(Text extract)
=======

The International Criminal Court (ICC) has declared Vladimir Putin a wanted man. He stands accused of war crimes, specifically the unlawful deportation and transfer of Ukrainian children to Russia. As a signatory to the Rome Statute, Mongolia was obliged to arrest him on his arrival on September 2. Instead, it rolled out the red carpet.

Of course, Putin would never have traveled if there was any chance of an arrest. The country had already assured Moscow the president would not be detained.

Sandwiched between two powerful neighbors, Russia and China, Mongolia has long been constrained in its freedom of maneuver, so Putin’s choice makes ruthless sense.

The issue has clearly been playing on the mind of the wanted man. He was forced to avoid the BRICS summit in South Africa last year, after the hosts first requested ICC exemption from arresting Putin and then negotiated non-attendance with the Russian leadership.

=======

(Task list)
1) Do these statements agree with the passage on Putin's trip to Mongolia? Answer yes or no for each, quoting the words of the passage that decide it. (a) Mongolia is a signatory to the Rome Statute. (b) Putin attended the BRICS summit in South Africa last year. (c) Mongolia arrested Putin when he arrived.
2) Echo the entries below word for word, everything from the line containing "This screenshot has width=244, height=241." down to the last line of the entries.

Entries in a dataset
=======

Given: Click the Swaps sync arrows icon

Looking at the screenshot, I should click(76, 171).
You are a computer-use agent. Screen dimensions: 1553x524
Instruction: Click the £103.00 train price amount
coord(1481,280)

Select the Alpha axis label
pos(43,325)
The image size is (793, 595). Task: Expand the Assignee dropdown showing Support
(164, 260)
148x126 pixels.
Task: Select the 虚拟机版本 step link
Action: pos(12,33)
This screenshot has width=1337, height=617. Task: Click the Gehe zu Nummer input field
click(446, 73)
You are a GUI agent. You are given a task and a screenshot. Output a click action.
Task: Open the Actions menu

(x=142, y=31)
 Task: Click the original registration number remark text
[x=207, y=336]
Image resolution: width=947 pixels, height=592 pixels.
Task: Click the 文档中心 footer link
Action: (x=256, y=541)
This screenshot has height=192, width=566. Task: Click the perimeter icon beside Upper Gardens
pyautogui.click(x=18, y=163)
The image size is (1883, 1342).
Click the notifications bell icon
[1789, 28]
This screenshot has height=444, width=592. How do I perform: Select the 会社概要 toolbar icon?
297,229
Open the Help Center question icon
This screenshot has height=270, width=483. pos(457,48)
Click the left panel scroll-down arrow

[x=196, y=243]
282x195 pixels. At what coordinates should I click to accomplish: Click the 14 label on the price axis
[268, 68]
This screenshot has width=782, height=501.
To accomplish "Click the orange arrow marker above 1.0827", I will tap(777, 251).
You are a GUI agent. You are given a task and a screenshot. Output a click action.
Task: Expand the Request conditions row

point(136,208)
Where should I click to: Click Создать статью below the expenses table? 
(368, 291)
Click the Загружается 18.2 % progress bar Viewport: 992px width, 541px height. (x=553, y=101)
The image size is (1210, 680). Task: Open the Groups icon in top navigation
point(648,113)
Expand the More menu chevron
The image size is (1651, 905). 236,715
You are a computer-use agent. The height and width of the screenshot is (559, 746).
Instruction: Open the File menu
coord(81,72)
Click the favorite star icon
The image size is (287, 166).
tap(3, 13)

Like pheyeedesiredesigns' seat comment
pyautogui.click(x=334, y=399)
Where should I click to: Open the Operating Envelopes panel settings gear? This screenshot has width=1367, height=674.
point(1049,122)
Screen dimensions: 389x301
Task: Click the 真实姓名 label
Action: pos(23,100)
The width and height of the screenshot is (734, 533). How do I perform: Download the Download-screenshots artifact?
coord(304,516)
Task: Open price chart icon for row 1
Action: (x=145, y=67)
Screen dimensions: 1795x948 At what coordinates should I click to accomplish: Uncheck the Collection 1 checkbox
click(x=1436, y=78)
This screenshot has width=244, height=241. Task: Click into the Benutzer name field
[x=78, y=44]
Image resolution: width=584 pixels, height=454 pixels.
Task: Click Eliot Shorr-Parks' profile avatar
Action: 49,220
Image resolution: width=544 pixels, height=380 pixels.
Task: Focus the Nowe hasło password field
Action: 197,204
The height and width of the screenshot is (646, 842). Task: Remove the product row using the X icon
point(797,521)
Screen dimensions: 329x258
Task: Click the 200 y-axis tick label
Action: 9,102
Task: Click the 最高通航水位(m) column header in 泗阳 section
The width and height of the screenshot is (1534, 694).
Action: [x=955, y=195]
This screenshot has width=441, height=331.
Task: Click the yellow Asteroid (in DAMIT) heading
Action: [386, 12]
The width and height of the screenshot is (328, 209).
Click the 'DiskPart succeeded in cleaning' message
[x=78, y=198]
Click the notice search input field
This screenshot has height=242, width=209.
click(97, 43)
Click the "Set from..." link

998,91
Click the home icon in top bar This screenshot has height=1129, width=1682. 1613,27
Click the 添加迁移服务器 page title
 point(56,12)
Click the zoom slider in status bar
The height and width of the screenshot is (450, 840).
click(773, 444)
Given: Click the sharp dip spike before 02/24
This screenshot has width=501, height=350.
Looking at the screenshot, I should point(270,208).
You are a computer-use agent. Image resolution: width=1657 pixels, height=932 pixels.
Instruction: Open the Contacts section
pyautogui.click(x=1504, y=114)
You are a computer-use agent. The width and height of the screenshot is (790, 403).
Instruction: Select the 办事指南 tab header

=======

(Solution list)
1)
(a) Yes: "As a signatory to the Rome Statute, Mongolia was obliged to arrest him on his arrival on September 2."
(b) No: "He was forced to avoid the BRICS summit in South Africa last year"
(c) No: "Instead, it rolled out the red carpet."

2)
This screenshot has width=244, height=241. Task: Click into the Benutzer name field
[x=78, y=44]
Image resolution: width=584 pixels, height=454 pixels.
Task: Click Eliot Shorr-Parks' profile avatar
Action: 49,220
Image resolution: width=544 pixels, height=380 pixels.
Task: Focus the Nowe hasło password field
Action: 197,204
The height and width of the screenshot is (646, 842). Task: Remove the product row using the X icon
point(797,521)
Screen dimensions: 329x258
Task: Click the 200 y-axis tick label
Action: 9,102
Task: Click the 最高通航水位(m) column header in 泗阳 section
The width and height of the screenshot is (1534, 694).
Action: [x=955, y=195]
This screenshot has width=441, height=331.
Task: Click the yellow Asteroid (in DAMIT) heading
Action: [386, 12]
The width and height of the screenshot is (328, 209).
Click the 'DiskPart succeeded in cleaning' message
[x=78, y=198]
Click the notice search input field
This screenshot has height=242, width=209.
click(97, 43)
Click the "Set from..." link

998,91
Click the home icon in top bar This screenshot has height=1129, width=1682. 1613,27
Click the 添加迁移服务器 page title
 point(56,12)
Click the zoom slider in status bar
The height and width of the screenshot is (450, 840).
click(773, 444)
Given: Click the sharp dip spike before 02/24
This screenshot has width=501, height=350.
Looking at the screenshot, I should point(270,208).
You are a computer-use agent. Image resolution: width=1657 pixels, height=932 pixels.
Instruction: Open the Contacts section
pyautogui.click(x=1504, y=114)
You are a computer-use agent. The width and height of the screenshot is (790, 403).
Instruction: Select the 办事指南 tab header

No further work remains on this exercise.